SEP holders like Qualcomm, Ericsson and Huawei make large portions of their revenues by developing technologies which form parts of these global standards which are then licensed to various market players. These royalties have been approximated to average about 4-5% of global mobile handset revenues. To provide all stakeholders the benefits of standardization, the international practice of licensing agreement between SEP holder and manufacturer / seller / assemblers is that the agreement must be on fair, reasonable and non-discriminatory (“FRAND”) terms. Challenges arise when there are disputes regarding the patent infringement or abuse of dominance by SEP holders or claims against validity of the patent granted. With the advent of 5G and more than 80,000 identified patent declarations on it, the discourse on SEPs has gained traction, and off late, concerns of competition law and international relations have also been tied to it. This blogpost aims to provide readers familiarity on the subject along with recent developments around SEPs in India.
Standard Setting Organizations (“SSOs”)
SSOs are engaged in constant conversations with members / stakeholders, to analyze and construct the standards which are accepted within a defined region. SSOs may be government organizations which gain legitimacy through law, private where stakeholders become members and follow the established standard, quasi-governmental, regional, national or international. For example, the European Telecommunications Standard Institute (“ETSI”) which establishes standards within the telecom industry, has more than 800 members from over 66 countries. Apart from setting standards such as Global System for Mobile Communication (“GSM”) or newer market offerings like Voice Over Internet Protocol (“VoIP”) or even Augmented Reality (“AR”), it constantly works towards establishing global unity in standards. Indian SSOs and the Government have taken a similar approach to harmonize standards with those set internationally.  This has been done to simplify paths of foreign investment and also drive technology towards India specific solutions like the ‘Make in India’ initiative. The Global ICT Standardization Forum of India (“GISFI”) has worked to establish the meaning and standard of 5G. While accepting the International Telecommunications Union’s (“ITU’s”) vision for 5G, GISFI aims to incorporate it in India while accounting for hurdles like technological illiteracy and infrastructure limitations.

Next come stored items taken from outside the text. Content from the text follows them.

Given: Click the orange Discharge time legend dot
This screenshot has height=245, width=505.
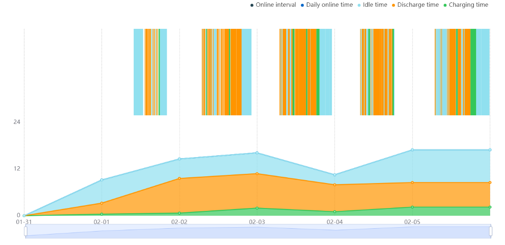Looking at the screenshot, I should [393, 5].
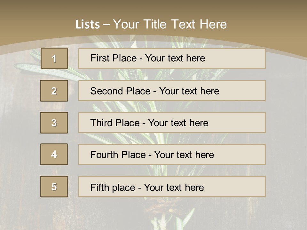Image resolution: width=307 pixels, height=230 pixels.
Task: Click the number 1 box
Action: tap(54, 58)
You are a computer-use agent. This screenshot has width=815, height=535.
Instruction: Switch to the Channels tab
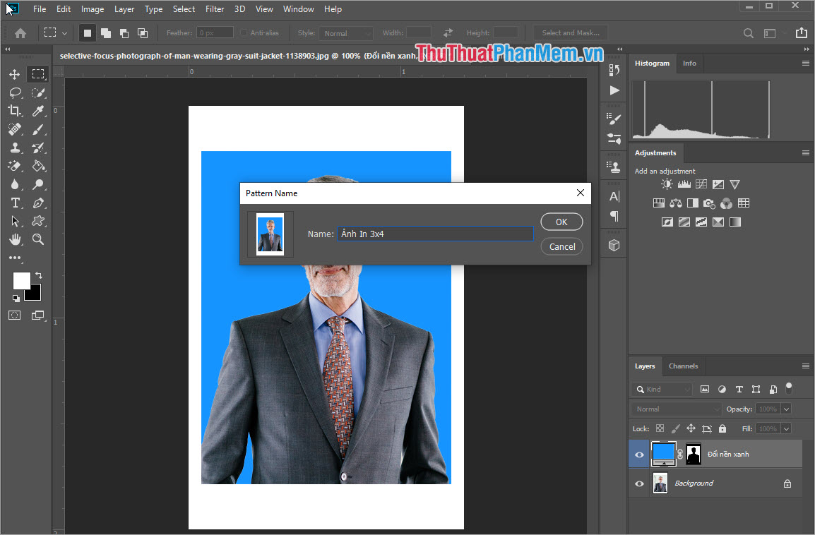point(683,366)
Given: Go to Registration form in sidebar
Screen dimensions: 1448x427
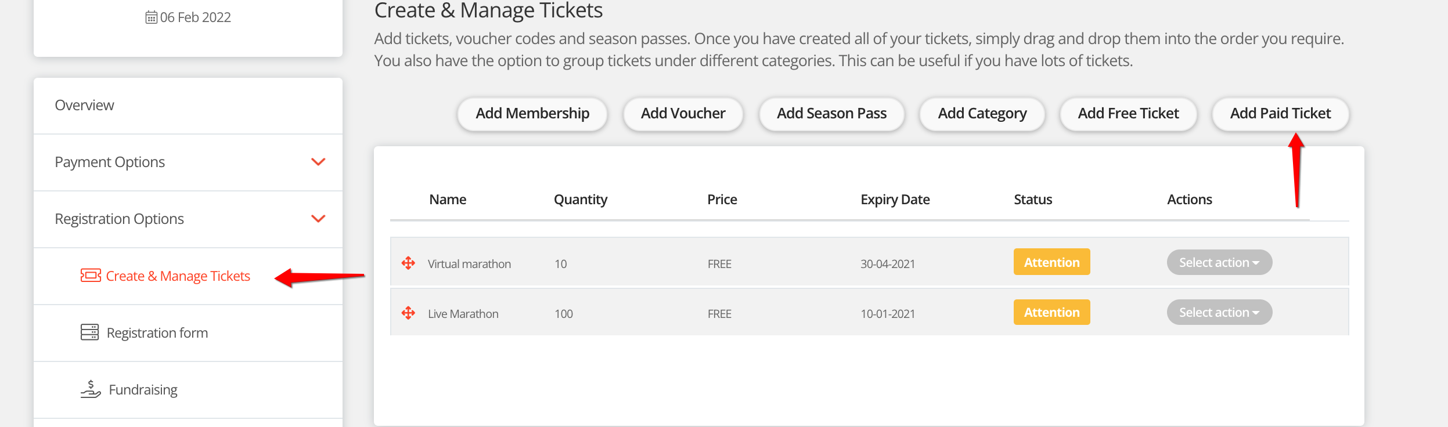Looking at the screenshot, I should tap(157, 333).
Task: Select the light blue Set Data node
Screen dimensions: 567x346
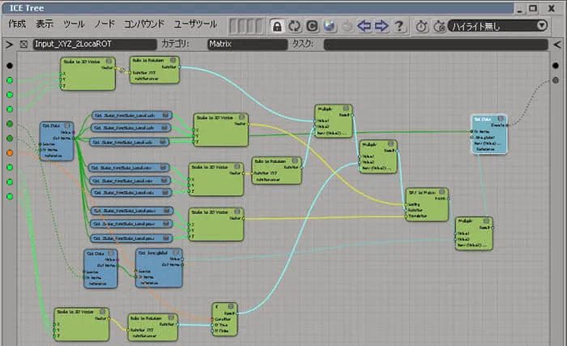Action: tap(489, 135)
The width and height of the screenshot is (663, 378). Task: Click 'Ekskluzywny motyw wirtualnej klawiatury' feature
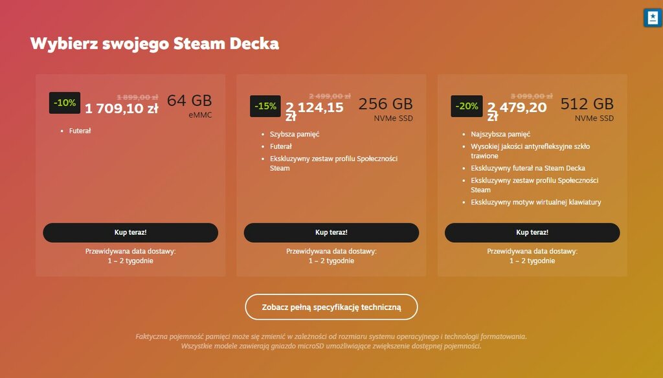coord(535,202)
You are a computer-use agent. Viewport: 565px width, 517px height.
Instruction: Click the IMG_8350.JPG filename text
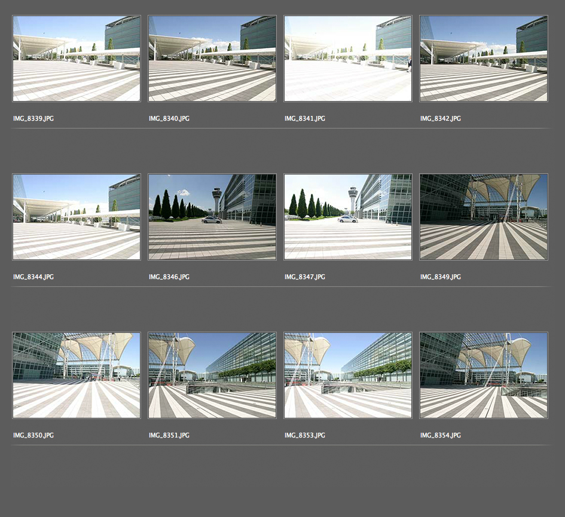click(x=33, y=436)
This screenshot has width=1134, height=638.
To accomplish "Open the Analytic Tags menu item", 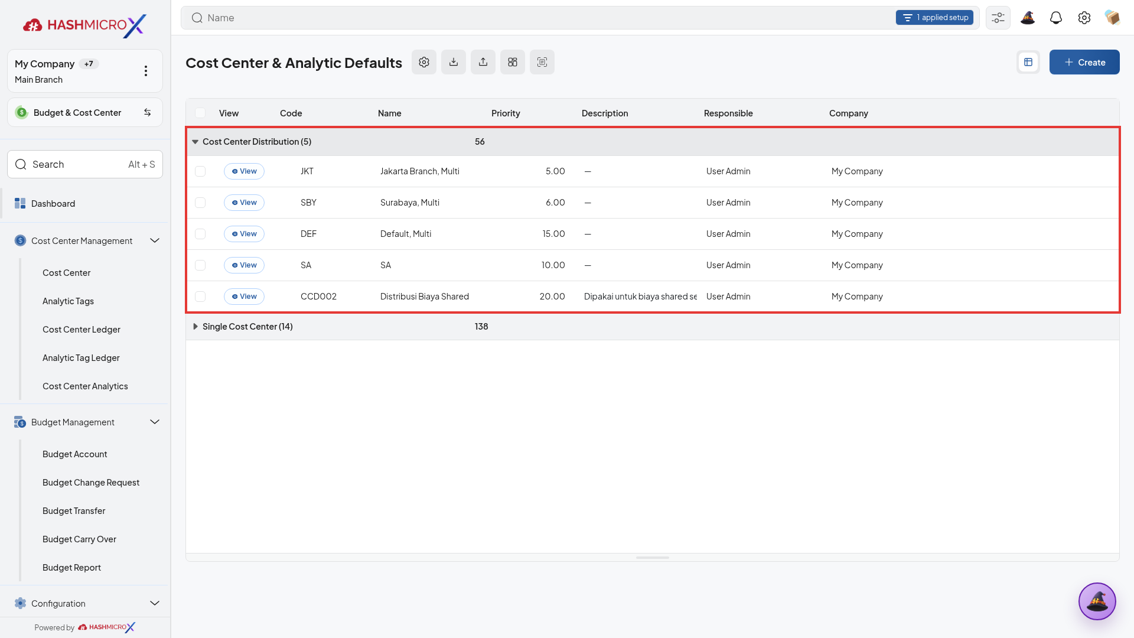I will coord(68,301).
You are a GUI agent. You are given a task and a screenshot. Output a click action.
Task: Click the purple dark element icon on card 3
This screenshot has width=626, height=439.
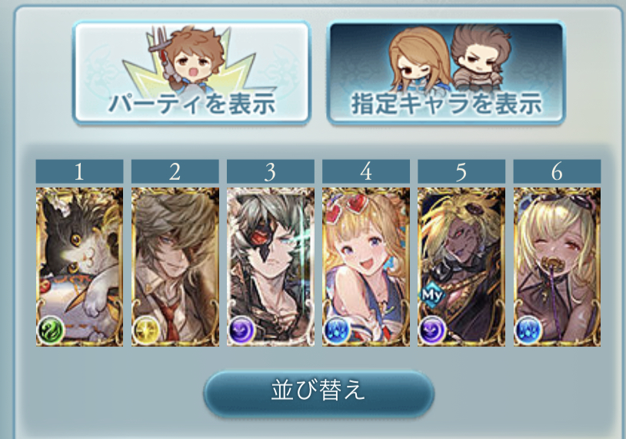click(241, 330)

Competition Commission of India (“CCI”)
Cases before the CCI have revolved around allegations of abuse of dominance by SEP holders in their licensing terms which triggers the Competition Act 2002. In Micromax v. Ericsson, Intex v. Ericsson and iBall v. Ericsson, the informants (i.e. complainants) challenged Ericsson’s discriminatory rates and high royalty charges on 2G, 3G and 4G SEPs. The informants argued that calculating royalties as a percentage of the price of the finished phone was significantly higher than calculating it based on the specific component (like a chip or antenna) which the SEP protected. The CCI sided with the informants and stated that the higher royalty model would raise prices of end-products and thus, be against consumer interest. In all three cases, CCI found a prima facie case of abuse of dominance and ordered investigations into the dispute. However these orders, along with CCI’s jurisdiction over a patent issue, were challenged by Ericsson through writ petitions in the Delhi High Court (“DHC”). The Court after studying the Indian Patent Act, 1970 and the Competition Act, 2002 concluded that ‘patent laws define the contours of certain rights, and the anti-trust laws are essentially to prevent abuse of rights’. It stated that these two legislations could be considered harmoniously and that the CCI in assessing a wider issue of abuse of dominance was not going beyond it’s jurisdiction. These cases have been appealed and are pending before the Supreme Court.
Delhi High Court
Most SEP cases in the DHC pertain to SEP infringement or challenges to CCI orders. In Ericsson v. Micromax, the Court after hearing the parties and analyzing the licensing agreement, held that FRAND terms were complied with and opted to calculate royalties based on a percentage price of the phone. Micromax was mandated to pay an interim royalty fee and similar orders were passed by the court for Ericsson against Gionee, Xiaomi and other such manufacturers and assemblers of mobile phones. However, Xiaomi’s appeal in the DHC was successful as even though it did not possess the license from Ericsson, their chipset provider Qualcomm Inc. had a license from Ericsson, which permitted Xiaomi such use of the standardized technology.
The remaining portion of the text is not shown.